In this tutorial, we'll take a look at how we might model aspects of the world around us on a computer. When we use mathematics to describe many of the phenomena that we see we end up using Partial Differential Equations (PDEs), and so we seek ways to solve these numerically.

Looking at Nature (& a quick philosophical aside)

When we observe nature, certain patterns crop up again and again. For example, in the the field of electrostatics, if a function [math]\displaystyle{ f }[/math] describes a distribution of electric charge, then Poisson's equation:

[math]\displaystyle{ {\nabla}^2 \varphi = f. }[/math]

gives the electric potential [math]\displaystyle{ \varphi }[/math].

However, Poisson's equation also describes the steady state temperature of a material when subjected to some heating and also crops up when considering gravitational potentials..

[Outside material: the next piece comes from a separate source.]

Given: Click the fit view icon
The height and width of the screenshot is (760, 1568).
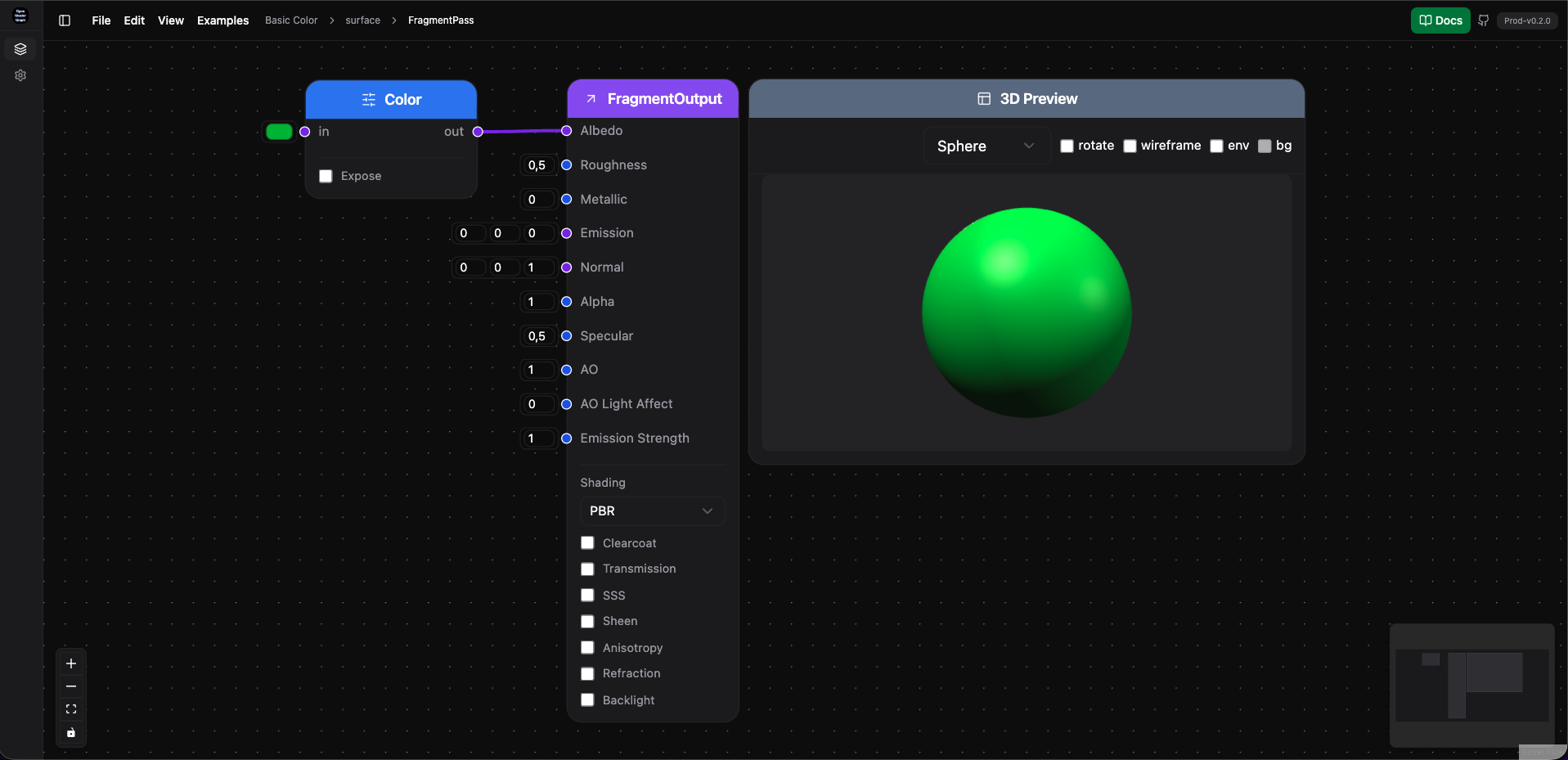Looking at the screenshot, I should point(71,709).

What's going on here? Why the recycling of the same equation? Is Poisson's equation fundamental in some way? Well, yes I suppose it is. However, we can look at it another way and say that Poisson's equation is the way we describe--using the language of maths--steady state phenomena which involve potentials. OK, this sounds a bit out there, but consider the following very general equation for a moment (it's a second-order linear equation in two variables):

[math]\displaystyle{ Au_{xx} + Bu_{xy} + Cu_{yy} + Du_x + Eu_y + Fu = G }[/math]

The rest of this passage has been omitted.